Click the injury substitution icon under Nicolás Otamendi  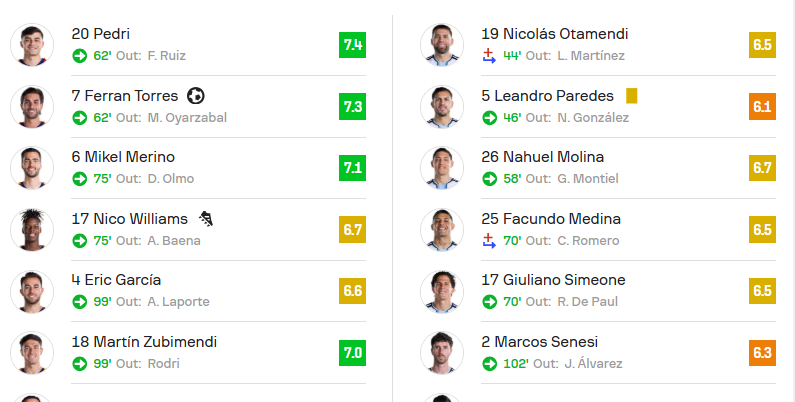click(x=489, y=56)
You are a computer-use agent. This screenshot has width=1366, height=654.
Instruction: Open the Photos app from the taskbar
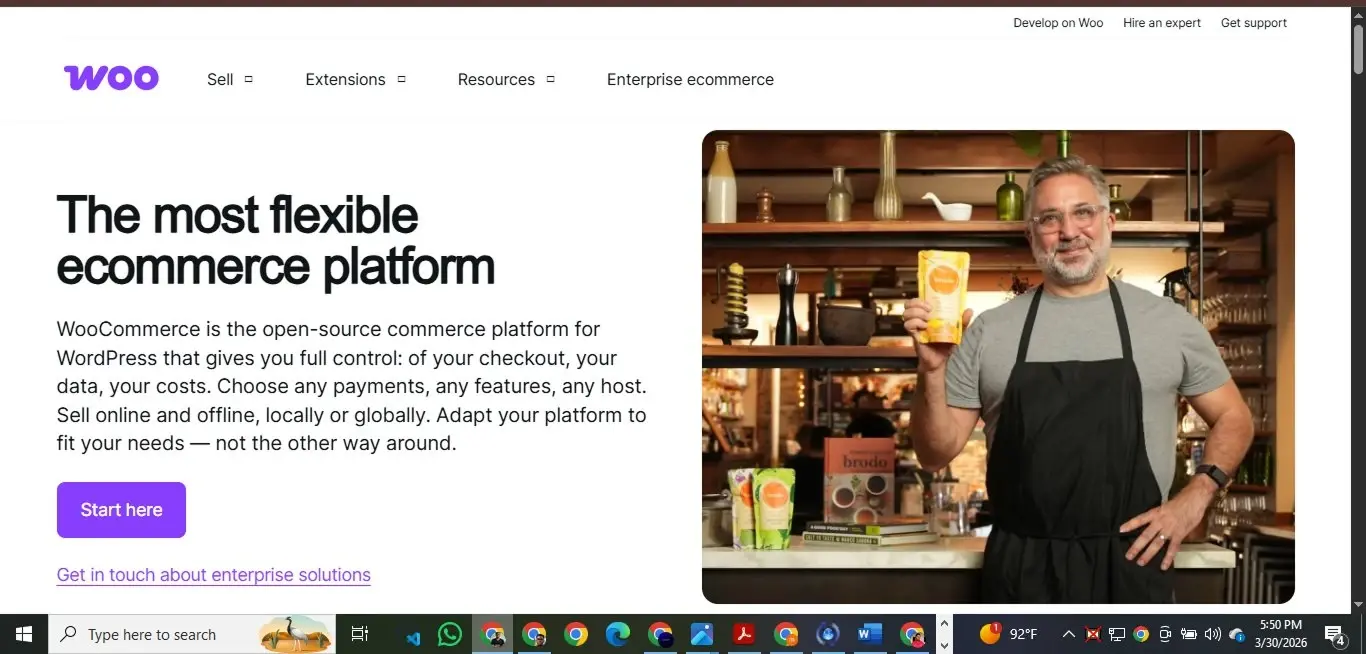click(x=701, y=633)
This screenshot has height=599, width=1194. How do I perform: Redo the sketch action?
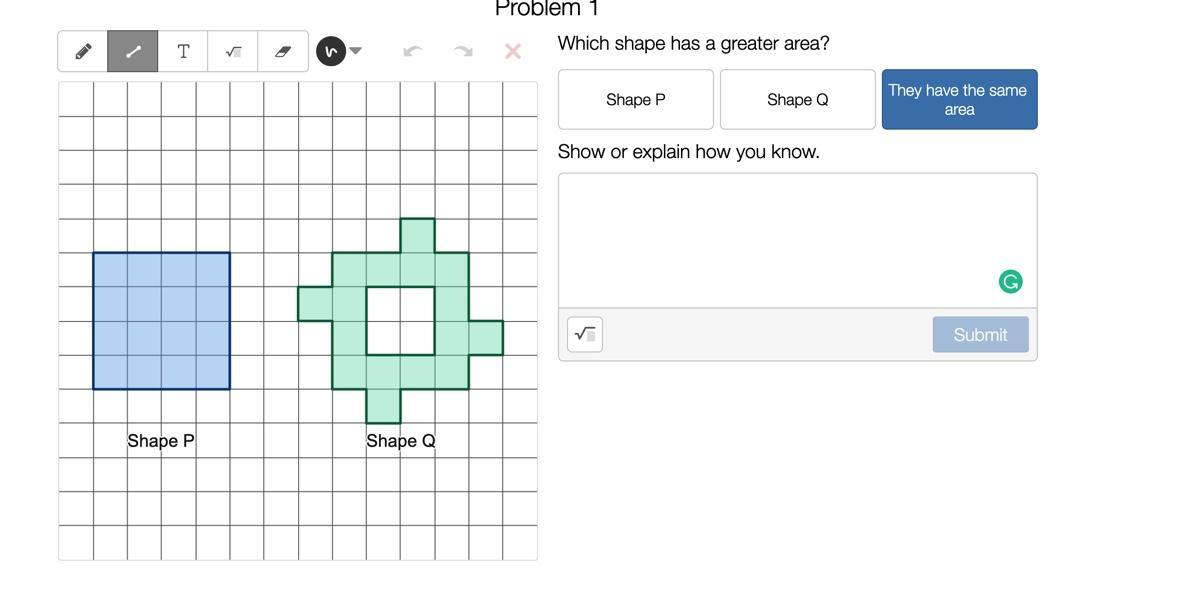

———

### EXERCISE OBJECTIVE
Lines from the one that contains "Instruction: Open the" through the last line of the data above are to be extracted exactly, with no pictures and no other lines.

### RESPONSE BOX
Instruction: Open the Photos app from the taskbar
click(x=701, y=633)
This screenshot has height=599, width=1194. How do I perform: Redo the sketch action?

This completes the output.